I’m going to take a break from the format I’ve been using and jump ahead two years to tell a story that I recently remembered. If I’d included this in my book The Wild Parrots of Telegraph Hill, it would have gone in the chapter called “Free as a Bird,” which starts on page 200.
To set things up, in the spring of 1995 I brought into the house a bird from the flock who was very ill. She had a neurological problem that is now thought to be caused by eating rat poison. I named her Dogen (DOE-gun) after the Japanese Zen master. Dogen is the bird whose story I’ve been detailing in my recent diary re-postings. Later that year, In September, Jeffrey Chinn, a neighborhood local, found a baby parrot from the wild flock hiding beneath a car. The baby had strained a wing. At that time, very few people knew about my trip with the flock, but Jeffrey knew about me and brought me the baby, whom I named Paco. Because Paco had virtually no experience as a wild bird, after his wing healed I still couldn’t release him until Dogen was well enough to be released too. Paco needed someone to show him the ropes. When Dogen was ready in May, 1997, I released them together. For the next few weeks, the two of them flew free during the day, often coming back inside to eat, and occasionally spending the night. As they worked their way into the day-to-day life of the flock, the overnighters occurred less and less often.
Every summer North Beach (the San Francisco neighborhood I live in) has a street fair. I still wasn’t well known at the time, summer of 1997, but the woman who organized the fair had seen a slide show I gave and offered me a table to sell the photo-embossed note cards I’d been making to help pay for seeds and slide film. Thinking it was a good opportunity to put away a bunch of money to help fund my work, I invested in a big batch of cards. I was quite poor, so buying the cards was taking a big risk. The first day of the fair was a disaster. First of all, without telling me, the organizer had saddled me with a bunch of refrigerator magnets with parrots on them—generic parrots.

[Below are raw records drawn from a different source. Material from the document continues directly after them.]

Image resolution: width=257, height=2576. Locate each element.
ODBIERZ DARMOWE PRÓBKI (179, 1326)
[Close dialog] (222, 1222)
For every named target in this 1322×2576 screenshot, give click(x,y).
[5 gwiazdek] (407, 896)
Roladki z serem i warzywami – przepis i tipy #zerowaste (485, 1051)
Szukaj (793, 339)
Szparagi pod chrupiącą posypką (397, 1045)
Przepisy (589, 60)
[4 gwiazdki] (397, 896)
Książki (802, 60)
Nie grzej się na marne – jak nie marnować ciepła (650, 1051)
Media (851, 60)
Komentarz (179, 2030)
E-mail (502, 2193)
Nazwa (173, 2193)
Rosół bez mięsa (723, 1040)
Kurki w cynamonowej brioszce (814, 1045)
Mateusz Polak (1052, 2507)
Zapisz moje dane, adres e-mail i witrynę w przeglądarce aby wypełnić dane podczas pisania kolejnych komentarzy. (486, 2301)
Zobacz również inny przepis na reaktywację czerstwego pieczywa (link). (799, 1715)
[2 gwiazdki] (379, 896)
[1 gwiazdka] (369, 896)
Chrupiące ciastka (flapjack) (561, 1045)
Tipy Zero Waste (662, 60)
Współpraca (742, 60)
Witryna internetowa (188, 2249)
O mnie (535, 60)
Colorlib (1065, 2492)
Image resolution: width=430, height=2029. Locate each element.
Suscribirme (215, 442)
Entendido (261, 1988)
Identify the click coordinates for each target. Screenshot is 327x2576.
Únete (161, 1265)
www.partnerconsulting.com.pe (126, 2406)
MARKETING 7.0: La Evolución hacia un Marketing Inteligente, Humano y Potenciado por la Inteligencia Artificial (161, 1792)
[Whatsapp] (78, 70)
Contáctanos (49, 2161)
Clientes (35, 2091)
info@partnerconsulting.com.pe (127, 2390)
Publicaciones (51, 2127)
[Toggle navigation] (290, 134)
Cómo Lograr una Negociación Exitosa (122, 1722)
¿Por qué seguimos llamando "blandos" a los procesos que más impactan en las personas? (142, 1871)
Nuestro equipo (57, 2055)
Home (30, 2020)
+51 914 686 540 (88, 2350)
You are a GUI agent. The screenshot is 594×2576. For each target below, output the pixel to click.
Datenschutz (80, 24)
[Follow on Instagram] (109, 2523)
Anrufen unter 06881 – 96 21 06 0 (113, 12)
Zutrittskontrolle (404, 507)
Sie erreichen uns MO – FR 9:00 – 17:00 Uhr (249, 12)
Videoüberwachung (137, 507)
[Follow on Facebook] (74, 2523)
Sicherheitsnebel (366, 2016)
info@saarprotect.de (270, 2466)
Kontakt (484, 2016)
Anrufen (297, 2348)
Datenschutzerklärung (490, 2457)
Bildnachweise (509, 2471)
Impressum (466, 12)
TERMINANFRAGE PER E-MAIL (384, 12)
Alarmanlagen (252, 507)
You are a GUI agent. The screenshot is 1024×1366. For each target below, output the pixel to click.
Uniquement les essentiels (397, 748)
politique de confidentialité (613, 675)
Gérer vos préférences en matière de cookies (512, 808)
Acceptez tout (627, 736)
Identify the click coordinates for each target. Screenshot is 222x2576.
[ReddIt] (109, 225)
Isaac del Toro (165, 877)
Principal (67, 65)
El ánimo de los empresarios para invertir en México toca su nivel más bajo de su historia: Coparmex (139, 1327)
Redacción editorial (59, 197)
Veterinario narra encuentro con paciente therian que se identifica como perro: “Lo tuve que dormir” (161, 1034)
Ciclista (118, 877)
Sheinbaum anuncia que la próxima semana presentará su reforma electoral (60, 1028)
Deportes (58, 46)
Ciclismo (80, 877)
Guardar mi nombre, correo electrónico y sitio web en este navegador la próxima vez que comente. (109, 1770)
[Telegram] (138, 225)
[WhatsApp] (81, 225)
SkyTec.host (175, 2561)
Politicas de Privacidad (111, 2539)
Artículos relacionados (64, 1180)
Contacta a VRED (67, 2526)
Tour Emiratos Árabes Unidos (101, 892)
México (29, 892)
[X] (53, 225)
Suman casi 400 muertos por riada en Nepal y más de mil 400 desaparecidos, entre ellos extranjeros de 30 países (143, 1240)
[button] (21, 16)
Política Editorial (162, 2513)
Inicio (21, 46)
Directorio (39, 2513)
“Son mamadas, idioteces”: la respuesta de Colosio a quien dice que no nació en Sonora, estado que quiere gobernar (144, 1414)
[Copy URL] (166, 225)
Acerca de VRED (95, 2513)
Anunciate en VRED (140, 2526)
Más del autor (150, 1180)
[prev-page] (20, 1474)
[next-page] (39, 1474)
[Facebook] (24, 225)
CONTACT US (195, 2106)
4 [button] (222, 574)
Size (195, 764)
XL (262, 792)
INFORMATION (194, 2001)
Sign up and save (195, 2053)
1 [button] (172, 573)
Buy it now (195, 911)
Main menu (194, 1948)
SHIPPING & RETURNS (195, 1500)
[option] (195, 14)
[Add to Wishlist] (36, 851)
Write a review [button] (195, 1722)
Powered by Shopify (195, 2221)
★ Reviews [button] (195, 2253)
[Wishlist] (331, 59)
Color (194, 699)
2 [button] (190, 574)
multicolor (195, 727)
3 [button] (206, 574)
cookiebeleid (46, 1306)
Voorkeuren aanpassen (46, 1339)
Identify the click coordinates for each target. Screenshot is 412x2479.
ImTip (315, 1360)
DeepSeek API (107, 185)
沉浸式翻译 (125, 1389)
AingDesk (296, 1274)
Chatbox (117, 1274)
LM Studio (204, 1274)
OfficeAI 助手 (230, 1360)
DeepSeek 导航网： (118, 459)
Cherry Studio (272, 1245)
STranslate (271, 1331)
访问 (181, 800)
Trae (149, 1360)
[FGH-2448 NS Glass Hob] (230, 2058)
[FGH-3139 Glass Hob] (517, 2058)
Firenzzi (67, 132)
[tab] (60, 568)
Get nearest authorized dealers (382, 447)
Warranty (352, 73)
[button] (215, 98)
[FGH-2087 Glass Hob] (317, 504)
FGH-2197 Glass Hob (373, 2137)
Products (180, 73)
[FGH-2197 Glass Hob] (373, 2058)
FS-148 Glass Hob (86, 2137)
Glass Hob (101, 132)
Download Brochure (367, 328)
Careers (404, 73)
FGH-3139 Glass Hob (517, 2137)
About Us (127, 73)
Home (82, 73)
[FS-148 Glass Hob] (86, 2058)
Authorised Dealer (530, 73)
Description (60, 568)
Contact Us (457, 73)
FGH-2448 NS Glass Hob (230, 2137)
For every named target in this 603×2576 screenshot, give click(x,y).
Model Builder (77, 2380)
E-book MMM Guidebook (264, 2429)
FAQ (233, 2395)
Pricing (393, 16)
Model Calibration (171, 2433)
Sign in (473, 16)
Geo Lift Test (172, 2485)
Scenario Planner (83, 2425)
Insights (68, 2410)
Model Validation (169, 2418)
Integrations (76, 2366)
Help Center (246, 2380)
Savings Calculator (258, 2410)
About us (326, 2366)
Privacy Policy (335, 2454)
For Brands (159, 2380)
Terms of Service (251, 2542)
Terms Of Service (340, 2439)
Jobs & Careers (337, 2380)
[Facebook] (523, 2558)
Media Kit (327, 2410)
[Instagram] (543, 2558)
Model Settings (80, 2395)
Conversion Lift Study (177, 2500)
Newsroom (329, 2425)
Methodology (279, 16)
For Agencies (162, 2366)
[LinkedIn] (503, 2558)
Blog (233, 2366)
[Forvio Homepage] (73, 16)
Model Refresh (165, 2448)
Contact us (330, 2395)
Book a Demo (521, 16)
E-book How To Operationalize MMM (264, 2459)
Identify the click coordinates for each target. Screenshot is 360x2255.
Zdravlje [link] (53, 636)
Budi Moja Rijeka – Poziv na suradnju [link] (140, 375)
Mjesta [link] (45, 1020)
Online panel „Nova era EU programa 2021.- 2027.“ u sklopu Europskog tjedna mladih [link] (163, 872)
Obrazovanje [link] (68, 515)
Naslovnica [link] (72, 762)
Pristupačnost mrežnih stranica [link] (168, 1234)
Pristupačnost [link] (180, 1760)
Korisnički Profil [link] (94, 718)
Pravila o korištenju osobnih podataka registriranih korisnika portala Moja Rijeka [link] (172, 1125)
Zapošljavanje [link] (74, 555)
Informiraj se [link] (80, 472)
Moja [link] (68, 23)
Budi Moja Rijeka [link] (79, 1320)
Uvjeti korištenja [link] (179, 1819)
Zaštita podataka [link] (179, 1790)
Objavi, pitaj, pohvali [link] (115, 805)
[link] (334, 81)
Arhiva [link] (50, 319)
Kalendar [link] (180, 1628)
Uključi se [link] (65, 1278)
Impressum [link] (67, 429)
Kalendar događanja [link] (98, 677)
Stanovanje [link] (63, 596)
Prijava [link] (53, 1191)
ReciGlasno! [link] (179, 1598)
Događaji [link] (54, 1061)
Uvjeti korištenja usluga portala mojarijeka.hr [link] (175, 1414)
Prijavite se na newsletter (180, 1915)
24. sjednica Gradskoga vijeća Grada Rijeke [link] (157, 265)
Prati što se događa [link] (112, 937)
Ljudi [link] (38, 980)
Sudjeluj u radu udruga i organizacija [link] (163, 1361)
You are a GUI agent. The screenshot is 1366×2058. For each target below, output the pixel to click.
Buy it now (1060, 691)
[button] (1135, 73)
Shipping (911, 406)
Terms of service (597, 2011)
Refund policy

I could keep the proceeds, but only after paying her costs. The magnets were tacky, and I hadn’t wanted them in the first place. Most of the people at the fair were from the suburbs, had no idea what I was doing, and were actually more interested in the refrigerator magnets than my note cards. But I didn’t sell many of either. It looked like the fair was going to be a financial disaster for me. I couldn’t afford that kind of a mistake.
At the end of the first day of the two-day fair, I was despondent as I made my way up Telegraph Hill to where I was living. When I reached the door I found Dogen and Paco waiting for me. They wanted to eat and flew through the door the moment I opened it. Then I got an idea. Instead of letting them back out, which I usually did, I made them spend the night. For a couple of hours they kept trying to lead me to the door. But I ignored their pleas. I’d saved their lives and now I needed their help. The next morning I put the two of them in a cage and carried them down the hill to my table at the street fair. Naturally, they attracted a lot of attention. A lot of neighborhood people were curious about the wild parrot flock, but I was the only one who knew anything about them. I was answering questions all day long. Not everybody believed I was real, though. For some, it was too absurd to be true. The guy working the table next to mine told me that he overheard a woman tell her boyfriend “this is nothing but a cruel hoax!” I loved that. Dogen and Paco saved my ass that day. I ended up selling a lot of note cards. The two little darlings were remarkably patient at spending the day in a cage, being stared at by crowds of total strangers. At the end of the day, I carried them back up the hill and released them. In the days ahead, I didn’t lose their trust, which had been my biggest concern.